E agora? O delírio não vai parar por aqui. Com um congresso cheio de políticos que foram eleitos na vaga de bajulação a Bolsonaro e emulação dos seus trejeitos autoritários, mas que será tão venal e ingovernável como sempre foi, só poderemos esperar que a corrupção e a insegurança continuem como já estavam, com a diferença de que a ocultação da corrupção e a incapacidade de resolver o problema da violência agora virá de um executivo com um Presidente fantoche dominado por militares e oportunistas. Na oposição teremos as rivalidades e sectarismos de sempre. Do Planalto só se pode esperar o pior; do Congresso não se pode esperar nem sequer o menos mau.

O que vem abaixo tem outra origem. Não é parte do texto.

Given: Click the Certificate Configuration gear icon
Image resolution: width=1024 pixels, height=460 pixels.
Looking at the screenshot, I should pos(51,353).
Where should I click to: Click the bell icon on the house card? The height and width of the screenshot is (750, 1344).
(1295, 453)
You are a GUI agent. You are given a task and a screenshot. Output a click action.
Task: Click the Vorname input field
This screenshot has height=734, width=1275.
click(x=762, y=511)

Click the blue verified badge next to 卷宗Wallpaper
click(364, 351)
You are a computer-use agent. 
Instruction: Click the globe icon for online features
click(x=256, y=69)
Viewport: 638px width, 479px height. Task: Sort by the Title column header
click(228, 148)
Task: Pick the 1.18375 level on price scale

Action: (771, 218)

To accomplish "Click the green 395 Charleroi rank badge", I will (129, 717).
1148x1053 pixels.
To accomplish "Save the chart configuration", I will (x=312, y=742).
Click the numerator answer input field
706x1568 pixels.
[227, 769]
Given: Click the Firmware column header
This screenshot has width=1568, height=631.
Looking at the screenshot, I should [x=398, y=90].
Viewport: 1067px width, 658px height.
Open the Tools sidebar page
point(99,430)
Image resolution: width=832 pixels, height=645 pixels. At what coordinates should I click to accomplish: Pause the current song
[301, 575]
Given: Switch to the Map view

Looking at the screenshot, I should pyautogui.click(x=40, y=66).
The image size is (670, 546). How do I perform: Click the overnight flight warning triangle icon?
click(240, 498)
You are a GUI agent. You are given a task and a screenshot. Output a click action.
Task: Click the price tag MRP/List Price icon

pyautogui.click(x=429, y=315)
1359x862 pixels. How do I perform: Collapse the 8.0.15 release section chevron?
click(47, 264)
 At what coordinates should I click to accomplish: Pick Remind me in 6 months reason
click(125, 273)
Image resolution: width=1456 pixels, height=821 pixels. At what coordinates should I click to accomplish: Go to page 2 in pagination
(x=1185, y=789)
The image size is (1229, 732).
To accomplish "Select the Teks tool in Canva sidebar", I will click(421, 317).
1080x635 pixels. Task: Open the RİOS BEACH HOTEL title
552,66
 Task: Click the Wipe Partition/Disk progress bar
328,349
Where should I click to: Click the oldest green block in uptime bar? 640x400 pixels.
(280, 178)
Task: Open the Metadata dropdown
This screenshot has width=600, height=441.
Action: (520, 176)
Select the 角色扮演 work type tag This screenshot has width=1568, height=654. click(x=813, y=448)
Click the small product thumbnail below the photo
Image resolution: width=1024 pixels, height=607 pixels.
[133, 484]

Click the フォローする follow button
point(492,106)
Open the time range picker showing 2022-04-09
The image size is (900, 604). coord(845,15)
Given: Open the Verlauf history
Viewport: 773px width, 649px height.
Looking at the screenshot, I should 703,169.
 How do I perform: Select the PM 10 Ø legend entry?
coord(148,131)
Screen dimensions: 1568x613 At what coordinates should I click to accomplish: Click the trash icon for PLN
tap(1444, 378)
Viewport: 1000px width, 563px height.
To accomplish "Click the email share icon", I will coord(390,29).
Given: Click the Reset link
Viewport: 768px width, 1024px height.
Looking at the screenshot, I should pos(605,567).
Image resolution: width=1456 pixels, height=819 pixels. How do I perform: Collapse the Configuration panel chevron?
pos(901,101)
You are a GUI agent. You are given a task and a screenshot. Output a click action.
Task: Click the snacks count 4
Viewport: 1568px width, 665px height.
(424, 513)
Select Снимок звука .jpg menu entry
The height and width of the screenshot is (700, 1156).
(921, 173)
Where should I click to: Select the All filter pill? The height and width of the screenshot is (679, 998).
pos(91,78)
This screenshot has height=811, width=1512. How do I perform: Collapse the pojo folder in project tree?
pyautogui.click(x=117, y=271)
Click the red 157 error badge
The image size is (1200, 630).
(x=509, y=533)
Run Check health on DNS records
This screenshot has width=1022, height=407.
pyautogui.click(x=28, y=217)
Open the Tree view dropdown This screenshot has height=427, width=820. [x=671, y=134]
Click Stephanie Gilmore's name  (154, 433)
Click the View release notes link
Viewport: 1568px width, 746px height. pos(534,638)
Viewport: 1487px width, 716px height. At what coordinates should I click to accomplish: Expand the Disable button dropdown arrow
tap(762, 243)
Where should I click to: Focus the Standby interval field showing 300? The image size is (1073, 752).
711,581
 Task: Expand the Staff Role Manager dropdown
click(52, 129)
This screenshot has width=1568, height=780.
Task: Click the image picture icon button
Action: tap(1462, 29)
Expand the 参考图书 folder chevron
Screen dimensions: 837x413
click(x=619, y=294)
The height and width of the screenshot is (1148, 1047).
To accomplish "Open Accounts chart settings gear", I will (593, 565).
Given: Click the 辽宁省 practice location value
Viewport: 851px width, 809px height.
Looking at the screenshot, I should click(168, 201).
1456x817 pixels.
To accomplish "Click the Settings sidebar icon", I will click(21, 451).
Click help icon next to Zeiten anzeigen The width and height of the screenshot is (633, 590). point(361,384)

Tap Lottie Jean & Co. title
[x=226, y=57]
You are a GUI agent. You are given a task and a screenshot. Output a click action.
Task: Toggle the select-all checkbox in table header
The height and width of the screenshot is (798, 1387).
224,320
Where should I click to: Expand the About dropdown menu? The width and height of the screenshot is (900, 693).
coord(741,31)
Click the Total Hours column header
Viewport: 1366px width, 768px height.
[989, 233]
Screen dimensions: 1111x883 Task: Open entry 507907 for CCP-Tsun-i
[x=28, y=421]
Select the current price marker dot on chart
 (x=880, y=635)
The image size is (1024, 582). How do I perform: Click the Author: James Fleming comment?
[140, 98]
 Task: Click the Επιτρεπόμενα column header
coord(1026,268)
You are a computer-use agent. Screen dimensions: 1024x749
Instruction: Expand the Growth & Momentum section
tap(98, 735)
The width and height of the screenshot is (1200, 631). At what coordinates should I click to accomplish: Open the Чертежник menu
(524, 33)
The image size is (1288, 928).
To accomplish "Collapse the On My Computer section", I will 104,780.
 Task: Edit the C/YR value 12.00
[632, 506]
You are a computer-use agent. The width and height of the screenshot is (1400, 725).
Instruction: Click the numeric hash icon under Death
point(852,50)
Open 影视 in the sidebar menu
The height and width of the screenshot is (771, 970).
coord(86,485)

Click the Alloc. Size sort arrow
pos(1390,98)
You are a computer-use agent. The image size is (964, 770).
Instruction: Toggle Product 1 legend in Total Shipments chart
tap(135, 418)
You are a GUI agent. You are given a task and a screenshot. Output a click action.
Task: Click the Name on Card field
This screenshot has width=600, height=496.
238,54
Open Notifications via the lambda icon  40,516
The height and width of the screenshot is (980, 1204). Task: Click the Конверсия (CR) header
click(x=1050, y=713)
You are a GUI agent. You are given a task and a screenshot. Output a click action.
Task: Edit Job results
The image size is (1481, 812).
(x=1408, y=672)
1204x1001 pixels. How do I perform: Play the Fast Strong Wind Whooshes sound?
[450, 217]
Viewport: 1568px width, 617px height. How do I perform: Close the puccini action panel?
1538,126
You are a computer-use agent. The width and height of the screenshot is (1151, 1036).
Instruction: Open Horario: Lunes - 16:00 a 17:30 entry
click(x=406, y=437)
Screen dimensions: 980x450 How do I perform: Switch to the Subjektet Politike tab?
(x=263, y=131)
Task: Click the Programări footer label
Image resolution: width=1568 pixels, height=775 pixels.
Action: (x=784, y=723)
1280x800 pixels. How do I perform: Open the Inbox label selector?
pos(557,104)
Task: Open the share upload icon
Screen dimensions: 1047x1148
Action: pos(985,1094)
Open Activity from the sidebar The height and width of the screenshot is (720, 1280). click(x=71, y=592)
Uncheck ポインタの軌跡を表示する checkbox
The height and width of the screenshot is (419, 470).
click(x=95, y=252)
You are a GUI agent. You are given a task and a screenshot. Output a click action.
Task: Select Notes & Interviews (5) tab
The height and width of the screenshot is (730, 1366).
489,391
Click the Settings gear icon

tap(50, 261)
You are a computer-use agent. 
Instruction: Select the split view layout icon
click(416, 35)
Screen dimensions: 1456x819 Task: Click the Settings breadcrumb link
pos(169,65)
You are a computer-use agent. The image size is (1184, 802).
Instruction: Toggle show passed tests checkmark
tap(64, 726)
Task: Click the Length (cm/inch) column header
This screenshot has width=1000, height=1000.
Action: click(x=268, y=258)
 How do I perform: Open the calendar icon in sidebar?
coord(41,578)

Resta a sociedade civil e os poucos políticos que se salvam nesta tragédia tropical. Um papel importante cabe aqui a Haddad, Boulos e Marina Silva. Eles foram os três candidatos presidenciais que souberam ver mais longe. Espero que Haddad aja com muita liberdade em relação ao seu partido, com a legitimidade que os milhões de votos que teve lhe dão, e que estenda a mão a Boulos e Marina Silva, e também a quem mais quiser vir de boa vontade construir a frente ampla do progresso e da democracia que o Brasil precisa. Sem tergiversar nos direitos cívicos. Sem ambiguidades na condenação de todas as ditaduras, sejam elas de “esquerda” ou de “direita”. Sem concessões ao taticismo partidário. Os bravíssimos brasileiros que tanto lutaram pela vitória contra o fascismo, nas mais difíceis das circunstâncias, não merecem menos do que isso.